Task prompt — Exact wording is needed for every line from the one holding "Where should I" to the end of the records below; write those lines out and omit the pictures.

Stored data entries —
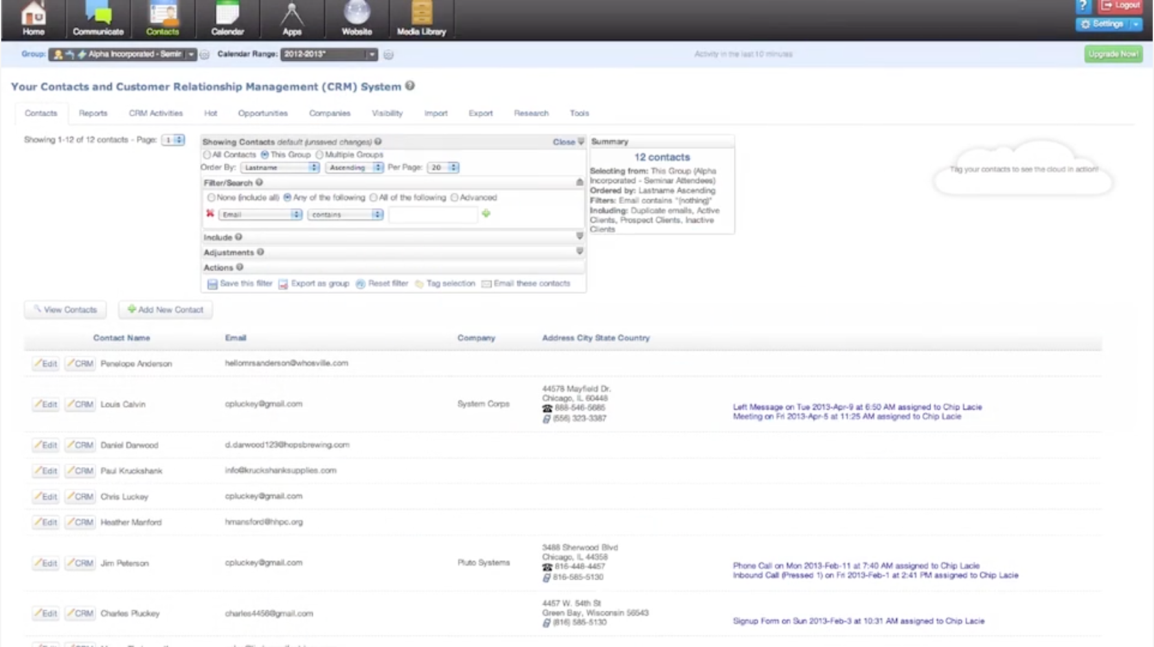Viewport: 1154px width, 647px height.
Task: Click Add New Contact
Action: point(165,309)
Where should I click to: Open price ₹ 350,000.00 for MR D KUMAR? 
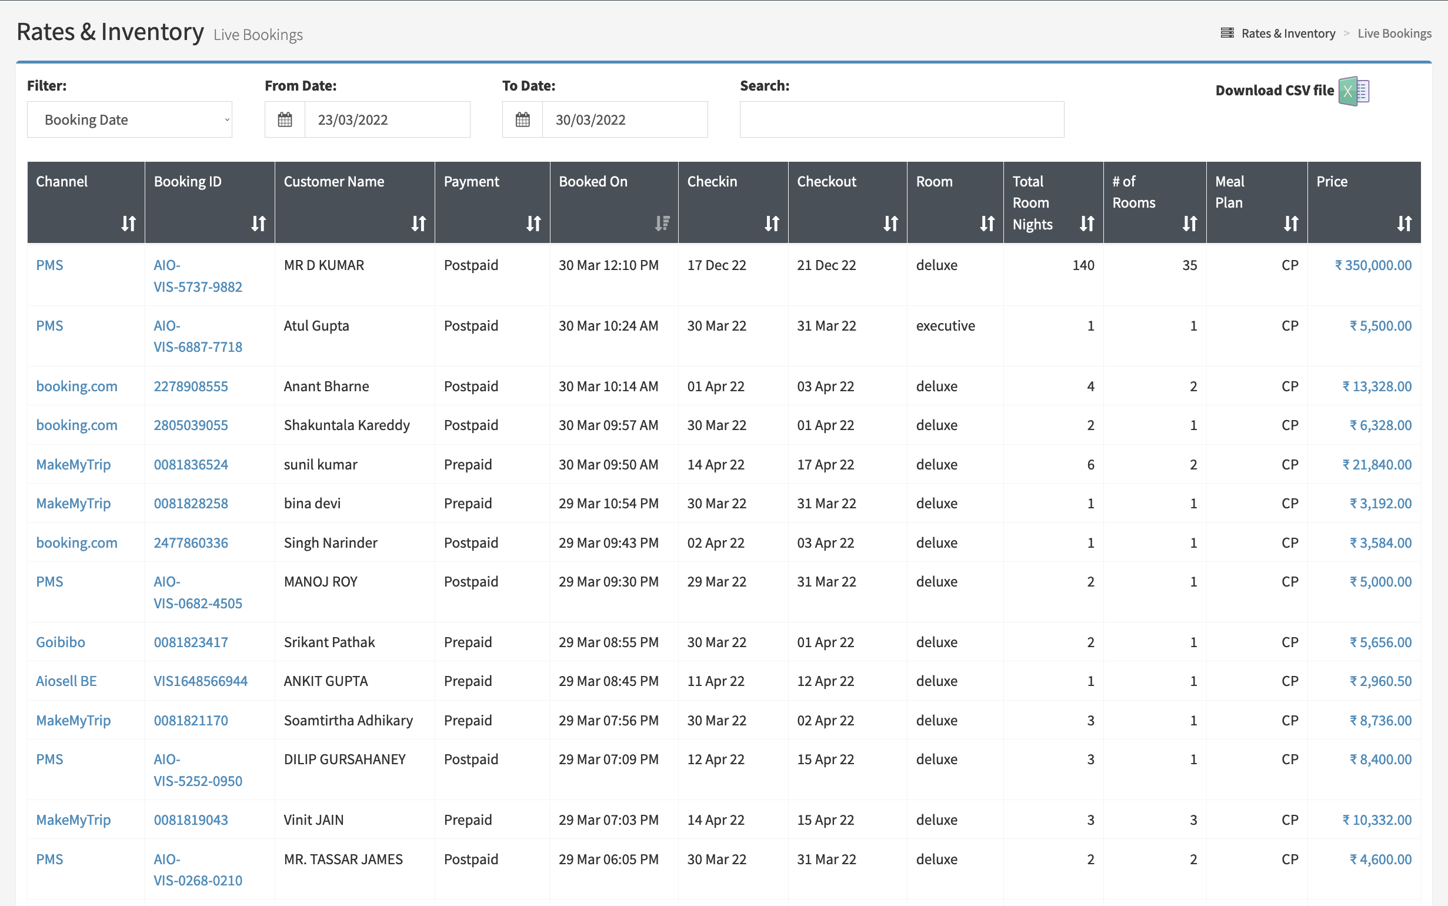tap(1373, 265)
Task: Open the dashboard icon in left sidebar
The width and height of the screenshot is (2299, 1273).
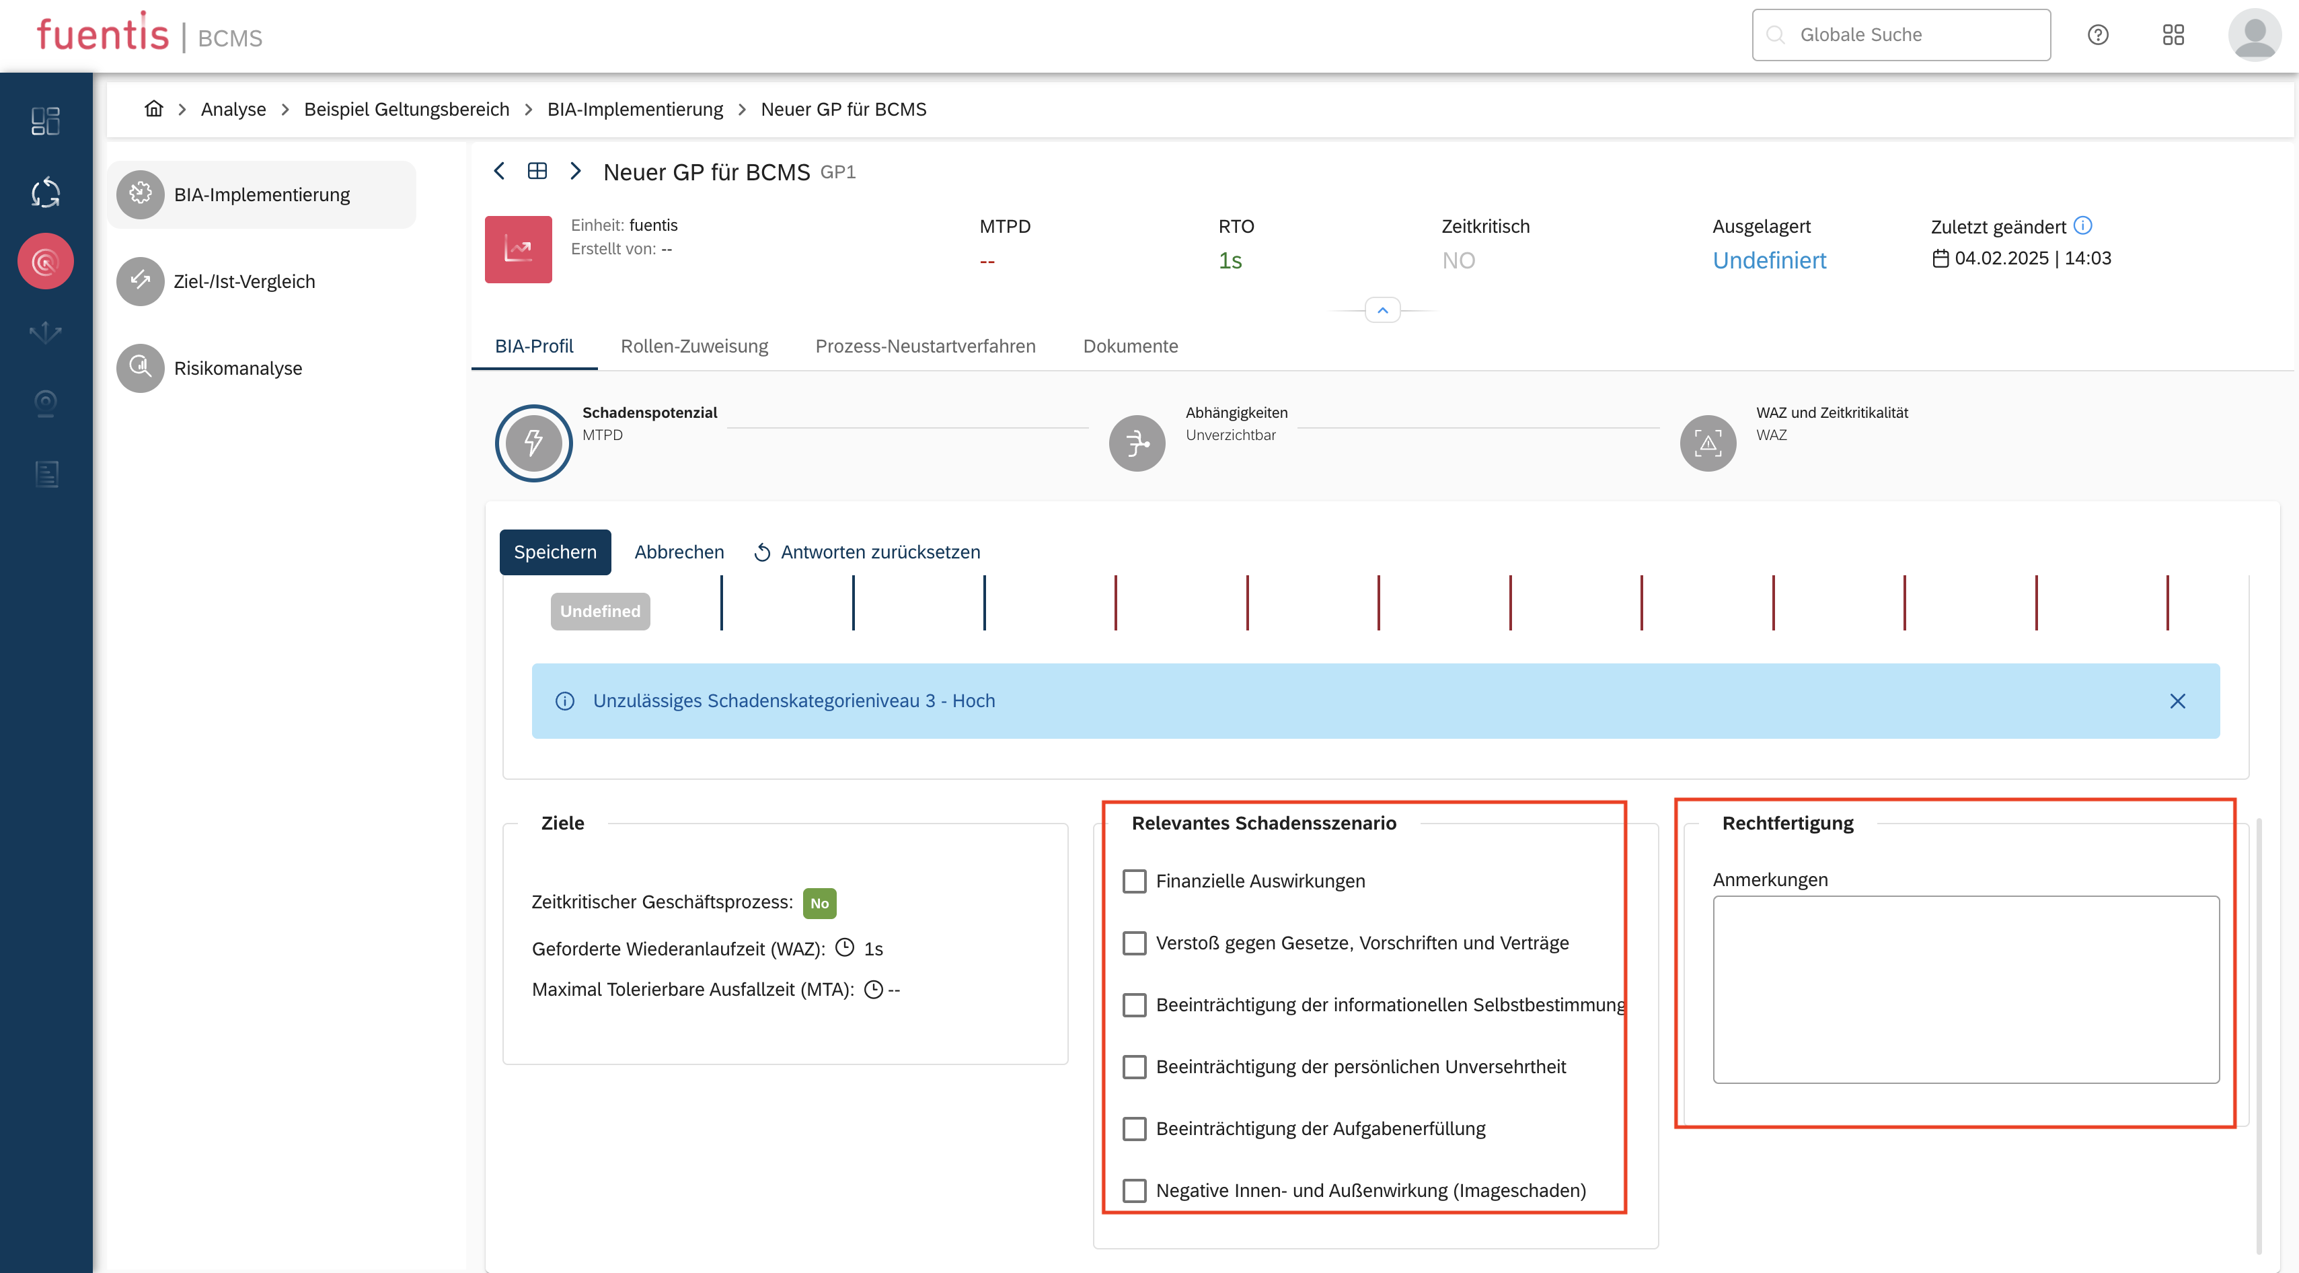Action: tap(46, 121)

Your solution —
Where should I click to: Open price ₹ 350,000.00 for MR D KUMAR? 
tap(1373, 265)
Task: Open the dashboard icon in left sidebar
The width and height of the screenshot is (2299, 1273).
Action: tap(46, 121)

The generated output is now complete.